The 10th Circuit Federal Court of Appeals granted our request to correct an erroneous decision for our client from the Board of Immigration Appeals (BIA).
“The Attorney General may allow otherwise-removable aliens to remain in the country if, among other things, they have accrued 10 years of continuous physical presence in the United States. We call this form of discretionary relief “cancellation of removal.” Under the statutory “stop-time rule,” the period of continuous physical presence ends (A) when the alien is served with a notice to appear, or (B) when the alien has committed certain criminal offenses. 8 U.S.C. § 1229b(d)(1). Nothing more, nothing less. In the latest installment of “What Triggers the Stop-Time Rule?” the Government asks us to hold that the issuance of a final order of removal is a third, extra-statutory event sufficient to stop the clock. The plain language of the statute supports no such conclusion. Declining to read ambiguity into a statute where none exists, we hold a final order of removal does not stop the accrual of continuous physical presence. … This petition for review represents the latest chapter in the Government’s ongoing efforts to dig itself out of a hole it placed itself in. … After years of statutory short-circuiting, the Government finds itself in the uncomfortable position of being wrong.”

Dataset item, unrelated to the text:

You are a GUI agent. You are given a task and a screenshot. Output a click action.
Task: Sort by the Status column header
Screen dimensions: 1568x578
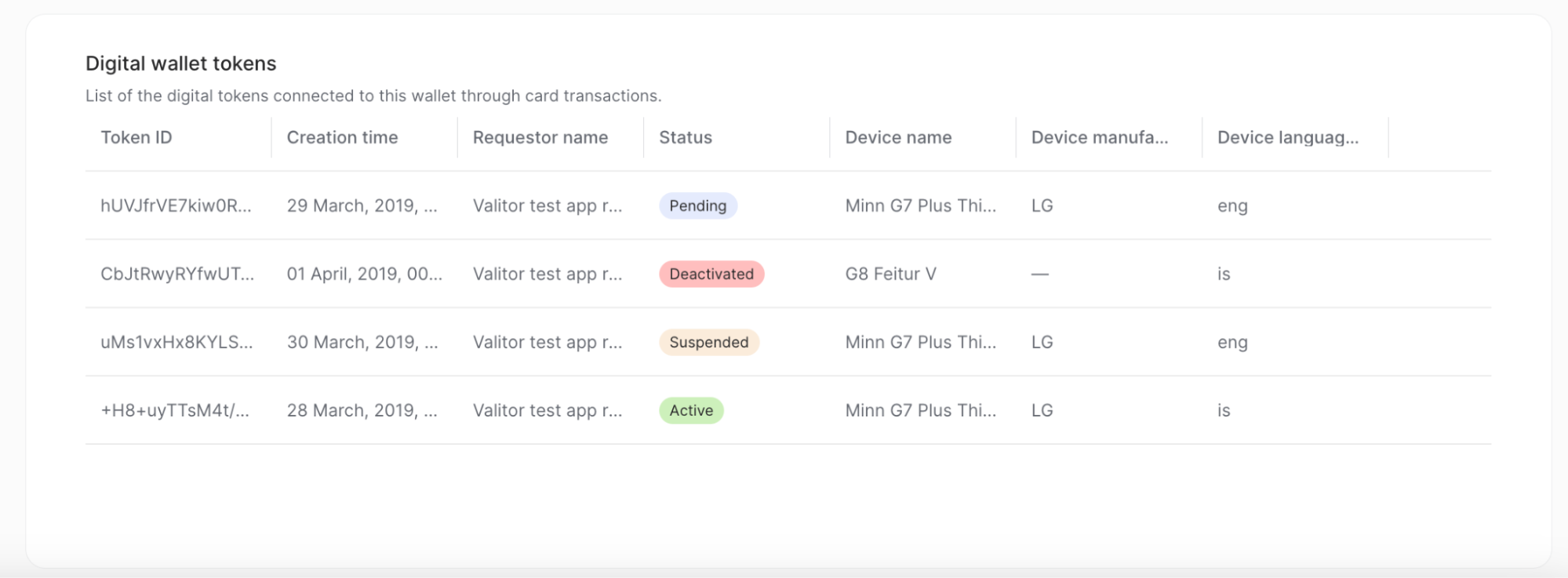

This means that accumulation of continuous physical presence for cancellation of removal is dictated by the plain language of the statute.
The 10th Circuit went on to tell the BIA that it must provide a reasons for its decisions. “By failing to ‘announce its decision in terms sufficient to enable a reviewing court to perceive that it has heard and thought and not merely reacted,’ we cannot discern why the BIA found no extraordinary circumstance which would warrant equitable tolling, so the BIA abused its discretion.”
We are very excited for our client and for the positive impact of this case for other clients and foreign nationals in immigration court.